Information given below:

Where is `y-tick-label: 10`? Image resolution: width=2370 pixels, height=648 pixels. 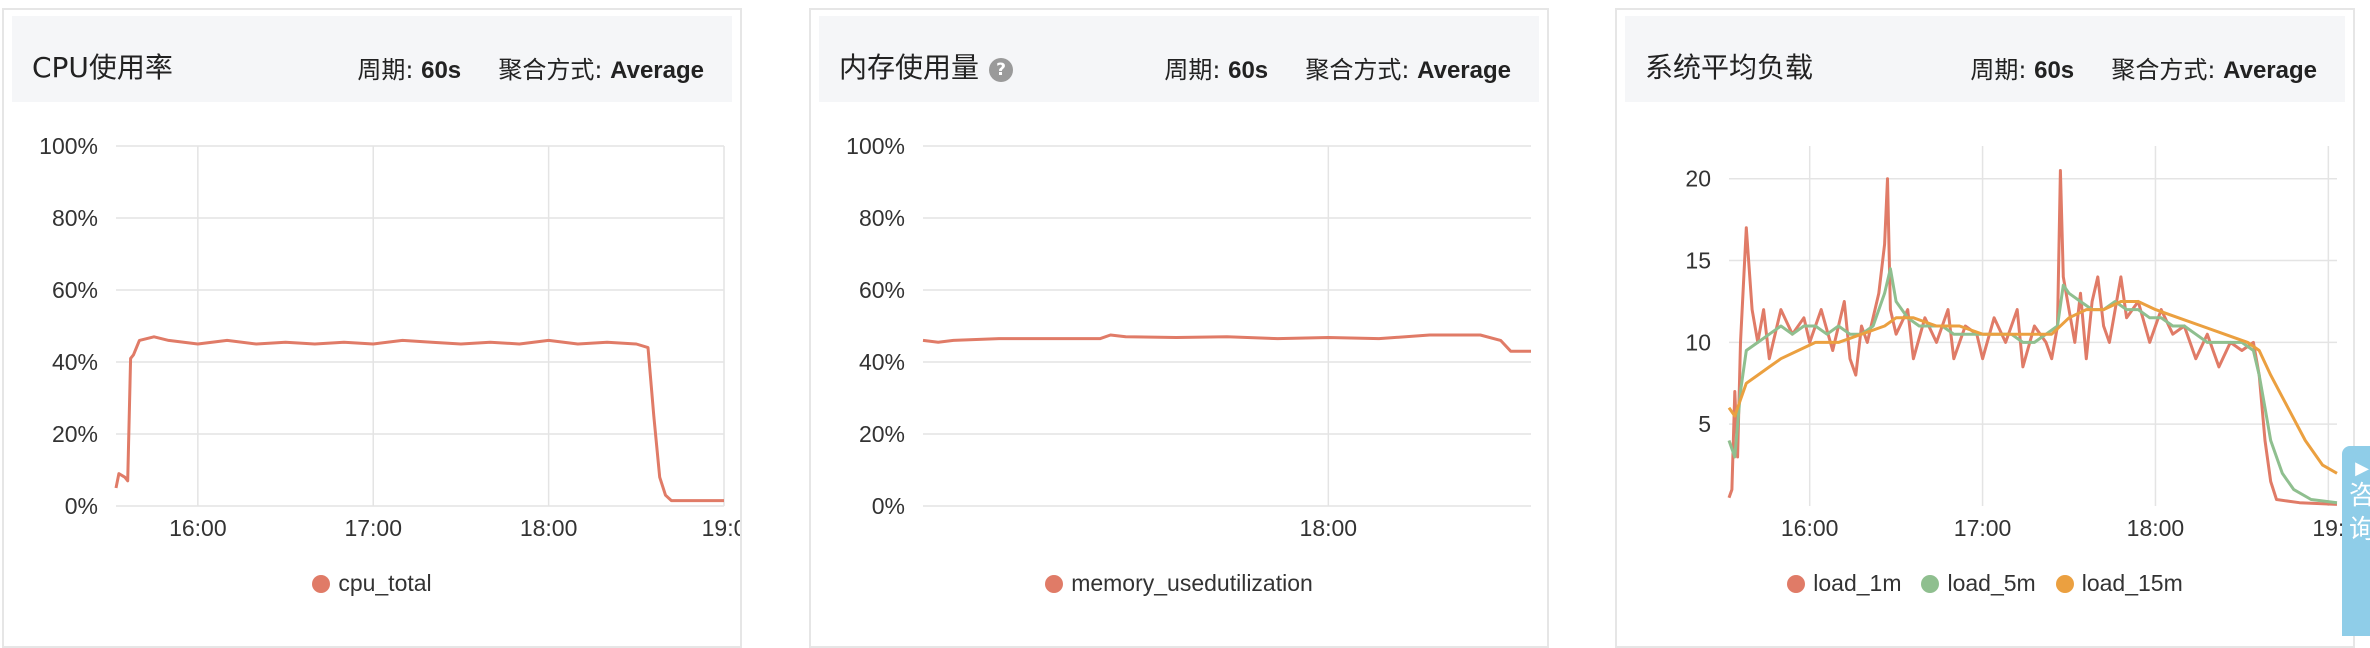
y-tick-label: 10 is located at coordinates (1698, 342).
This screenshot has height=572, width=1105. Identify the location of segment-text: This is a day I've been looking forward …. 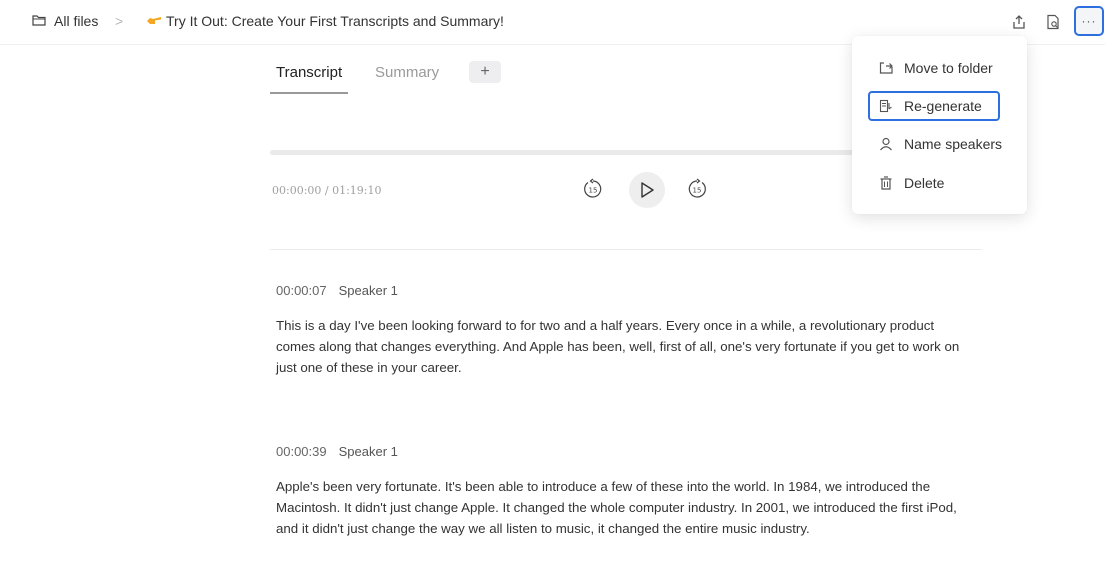
(618, 346).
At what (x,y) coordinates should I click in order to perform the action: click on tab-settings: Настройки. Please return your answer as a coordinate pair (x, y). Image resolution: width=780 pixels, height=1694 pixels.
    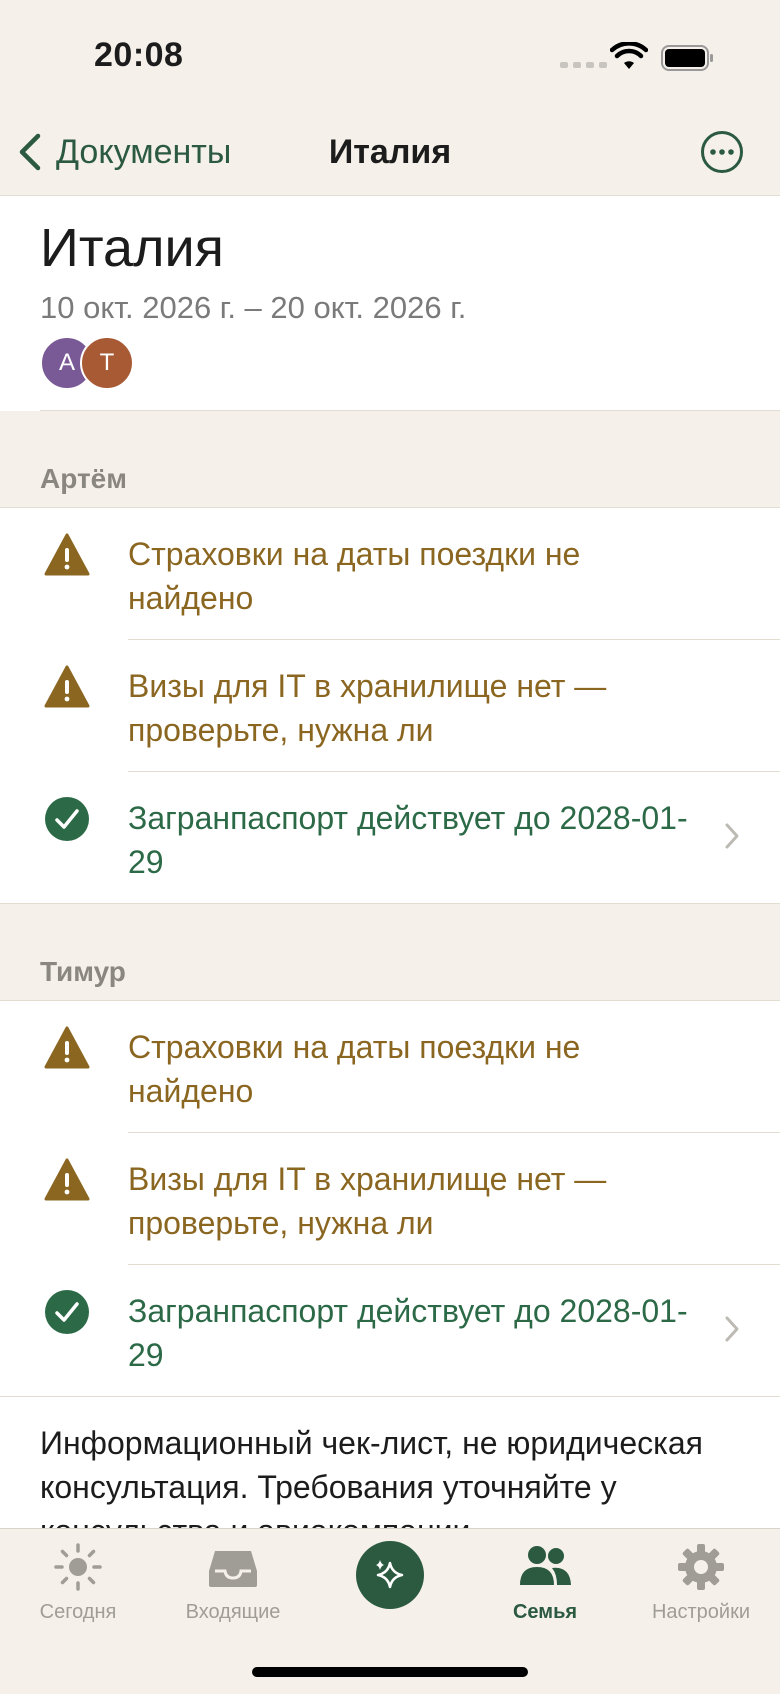
    Looking at the image, I should click on (701, 1582).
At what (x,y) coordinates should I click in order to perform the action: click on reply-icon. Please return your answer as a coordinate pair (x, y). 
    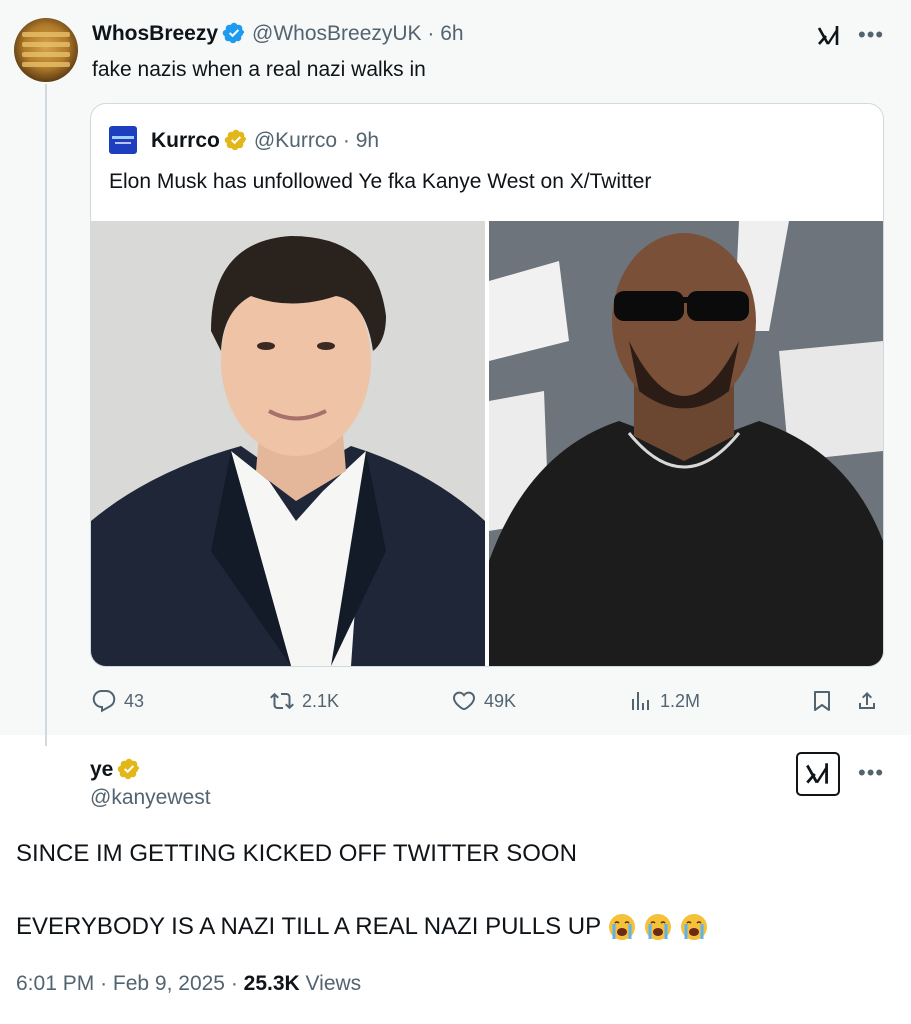
    Looking at the image, I should click on (104, 702).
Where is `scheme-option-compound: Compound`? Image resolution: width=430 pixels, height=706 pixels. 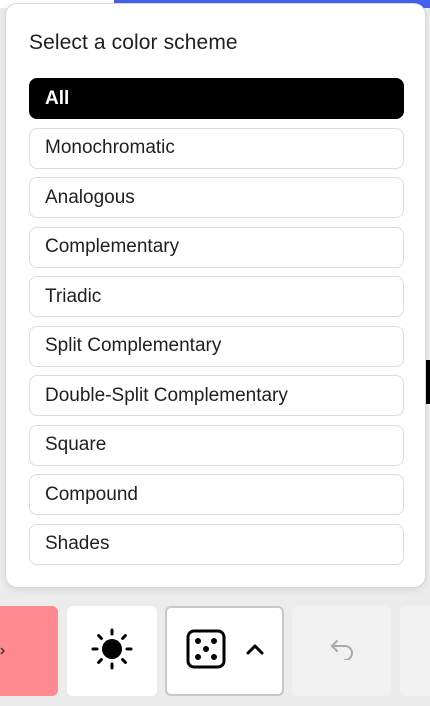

End of Information given.

- **Instruction**
Rewrite all of the records above, replacing "Image resolution" with "Screen size" and leaving everything else unchanged. Omit the pictures from your output.

- **Your solution**
Where is `y-tick-label: 10`? Screen size: width=2370 pixels, height=648 pixels. 
y-tick-label: 10 is located at coordinates (1698, 342).
This screenshot has height=572, width=1105. Identify the location of segment-text: This is a day I've been looking forward …. 
(618, 346).
At what (x,y) coordinates should I click in order to perform the action: click on tab-settings: Настройки. Please return your answer as a coordinate pair (x, y). Screen size: width=780 pixels, height=1694 pixels.
    Looking at the image, I should click on (701, 1582).
At what (x,y) coordinates should I click in order to perform the action: click on reply-icon. Please return your answer as a coordinate pair (x, y). 
    Looking at the image, I should click on (104, 702).
Where is `scheme-option-compound: Compound`? Screen size: width=430 pixels, height=706 pixels. 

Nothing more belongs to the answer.